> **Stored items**
--------

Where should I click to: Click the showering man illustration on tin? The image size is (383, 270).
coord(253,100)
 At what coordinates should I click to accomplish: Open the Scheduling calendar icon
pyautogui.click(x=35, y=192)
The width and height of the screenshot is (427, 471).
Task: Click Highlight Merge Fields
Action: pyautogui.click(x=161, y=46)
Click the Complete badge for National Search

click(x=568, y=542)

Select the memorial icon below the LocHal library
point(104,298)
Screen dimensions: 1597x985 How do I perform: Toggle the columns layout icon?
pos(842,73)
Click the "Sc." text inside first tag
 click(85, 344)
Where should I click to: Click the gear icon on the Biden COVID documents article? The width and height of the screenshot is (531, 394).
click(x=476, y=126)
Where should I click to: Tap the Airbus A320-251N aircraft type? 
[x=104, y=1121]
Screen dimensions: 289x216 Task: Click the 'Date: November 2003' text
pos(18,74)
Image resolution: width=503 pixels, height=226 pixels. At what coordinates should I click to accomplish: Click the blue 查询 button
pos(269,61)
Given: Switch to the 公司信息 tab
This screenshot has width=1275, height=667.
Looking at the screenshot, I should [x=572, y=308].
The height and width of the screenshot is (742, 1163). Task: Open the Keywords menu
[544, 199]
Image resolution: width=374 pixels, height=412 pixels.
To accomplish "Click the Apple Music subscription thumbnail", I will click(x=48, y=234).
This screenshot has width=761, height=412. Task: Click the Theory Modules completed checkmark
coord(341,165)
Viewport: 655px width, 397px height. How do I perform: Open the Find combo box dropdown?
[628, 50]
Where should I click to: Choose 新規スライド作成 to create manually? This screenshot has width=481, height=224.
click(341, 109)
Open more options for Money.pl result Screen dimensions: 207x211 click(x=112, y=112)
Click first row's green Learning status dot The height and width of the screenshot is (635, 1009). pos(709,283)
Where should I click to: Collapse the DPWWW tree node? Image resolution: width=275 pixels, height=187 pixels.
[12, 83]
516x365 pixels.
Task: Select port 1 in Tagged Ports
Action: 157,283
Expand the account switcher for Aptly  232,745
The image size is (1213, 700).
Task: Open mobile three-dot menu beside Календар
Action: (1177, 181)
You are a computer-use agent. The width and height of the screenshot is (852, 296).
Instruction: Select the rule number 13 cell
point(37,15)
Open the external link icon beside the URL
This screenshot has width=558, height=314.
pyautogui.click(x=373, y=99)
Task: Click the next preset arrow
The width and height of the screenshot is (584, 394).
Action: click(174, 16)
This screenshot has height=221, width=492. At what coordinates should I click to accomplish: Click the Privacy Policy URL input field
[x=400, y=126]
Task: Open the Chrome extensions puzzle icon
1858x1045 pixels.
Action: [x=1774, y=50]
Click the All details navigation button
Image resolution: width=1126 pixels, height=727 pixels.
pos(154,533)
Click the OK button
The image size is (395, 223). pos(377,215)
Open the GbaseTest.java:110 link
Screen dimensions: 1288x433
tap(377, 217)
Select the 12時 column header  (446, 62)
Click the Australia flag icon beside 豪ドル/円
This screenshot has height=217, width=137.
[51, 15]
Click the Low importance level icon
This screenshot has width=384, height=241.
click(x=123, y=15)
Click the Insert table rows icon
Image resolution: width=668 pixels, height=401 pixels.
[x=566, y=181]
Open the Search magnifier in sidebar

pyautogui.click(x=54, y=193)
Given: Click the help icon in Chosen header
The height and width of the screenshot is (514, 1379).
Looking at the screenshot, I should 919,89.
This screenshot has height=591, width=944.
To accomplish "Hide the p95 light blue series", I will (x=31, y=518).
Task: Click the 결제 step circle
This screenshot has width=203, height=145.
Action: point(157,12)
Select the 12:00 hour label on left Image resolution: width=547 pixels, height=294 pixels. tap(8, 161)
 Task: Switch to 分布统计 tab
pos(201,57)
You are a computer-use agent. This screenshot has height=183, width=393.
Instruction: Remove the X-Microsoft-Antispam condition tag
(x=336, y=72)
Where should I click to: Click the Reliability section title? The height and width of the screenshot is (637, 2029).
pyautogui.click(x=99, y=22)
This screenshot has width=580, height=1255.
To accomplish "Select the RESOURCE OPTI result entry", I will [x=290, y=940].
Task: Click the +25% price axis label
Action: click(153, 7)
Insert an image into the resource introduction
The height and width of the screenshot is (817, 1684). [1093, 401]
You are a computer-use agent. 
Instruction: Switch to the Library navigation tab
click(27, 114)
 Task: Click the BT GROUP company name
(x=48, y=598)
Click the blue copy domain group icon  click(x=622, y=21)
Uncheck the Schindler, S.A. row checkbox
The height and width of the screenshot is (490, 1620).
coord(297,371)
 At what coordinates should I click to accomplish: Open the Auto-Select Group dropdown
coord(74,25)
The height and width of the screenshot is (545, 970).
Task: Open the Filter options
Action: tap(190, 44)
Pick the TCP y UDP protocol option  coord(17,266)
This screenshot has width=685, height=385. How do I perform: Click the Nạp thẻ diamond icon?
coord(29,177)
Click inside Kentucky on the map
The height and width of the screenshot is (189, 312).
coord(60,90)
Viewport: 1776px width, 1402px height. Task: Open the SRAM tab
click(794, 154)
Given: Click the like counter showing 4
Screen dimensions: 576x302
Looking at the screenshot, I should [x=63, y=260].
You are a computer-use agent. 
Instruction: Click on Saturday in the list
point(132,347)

--------

> **Task objective**
Print the lines of the material above exactly as they appear, starting at the line containing "Screen dimensions: 289x216" and ending at the line containing "The image size is (395, 223). pos(377,215)".

> **Response**
Screen dimensions: 289x216 Task: Click the 'Date: November 2003' text
pos(18,74)
Image resolution: width=503 pixels, height=226 pixels. At what coordinates should I click to accomplish: Click the blue 查询 button
pos(269,61)
Given: Switch to the 公司信息 tab
This screenshot has width=1275, height=667.
Looking at the screenshot, I should [x=572, y=308].
The height and width of the screenshot is (742, 1163). Task: Open the Keywords menu
[544, 199]
Image resolution: width=374 pixels, height=412 pixels.
To accomplish "Click the Apple Music subscription thumbnail", I will click(x=48, y=234).
This screenshot has width=761, height=412. Task: Click the Theory Modules completed checkmark
coord(341,165)
Viewport: 655px width, 397px height. How do I perform: Open the Find combo box dropdown?
[628, 50]
Where should I click to: Choose 新規スライド作成 to create manually? This screenshot has width=481, height=224.
click(341, 109)
Open more options for Money.pl result Screen dimensions: 207x211 click(x=112, y=112)
Click first row's green Learning status dot The height and width of the screenshot is (635, 1009). pos(709,283)
Where should I click to: Collapse the DPWWW tree node? Image resolution: width=275 pixels, height=187 pixels.
[12, 83]
516x365 pixels.
Task: Select port 1 in Tagged Ports
Action: 157,283
Expand the account switcher for Aptly  232,745
The image size is (1213, 700).
Task: Open mobile three-dot menu beside Календар
Action: (1177, 181)
You are a computer-use agent. The width and height of the screenshot is (852, 296).
Instruction: Select the rule number 13 cell
point(37,15)
Open the external link icon beside the URL
This screenshot has width=558, height=314.
pyautogui.click(x=373, y=99)
Task: Click the next preset arrow
The width and height of the screenshot is (584, 394).
Action: click(174, 16)
This screenshot has height=221, width=492. At what coordinates should I click to accomplish: Click the Privacy Policy URL input field
[x=400, y=126]
Task: Open the Chrome extensions puzzle icon
1858x1045 pixels.
Action: [x=1774, y=50]
Click the All details navigation button
Image resolution: width=1126 pixels, height=727 pixels.
pos(154,533)
Click the OK button
The image size is (395, 223). pos(377,215)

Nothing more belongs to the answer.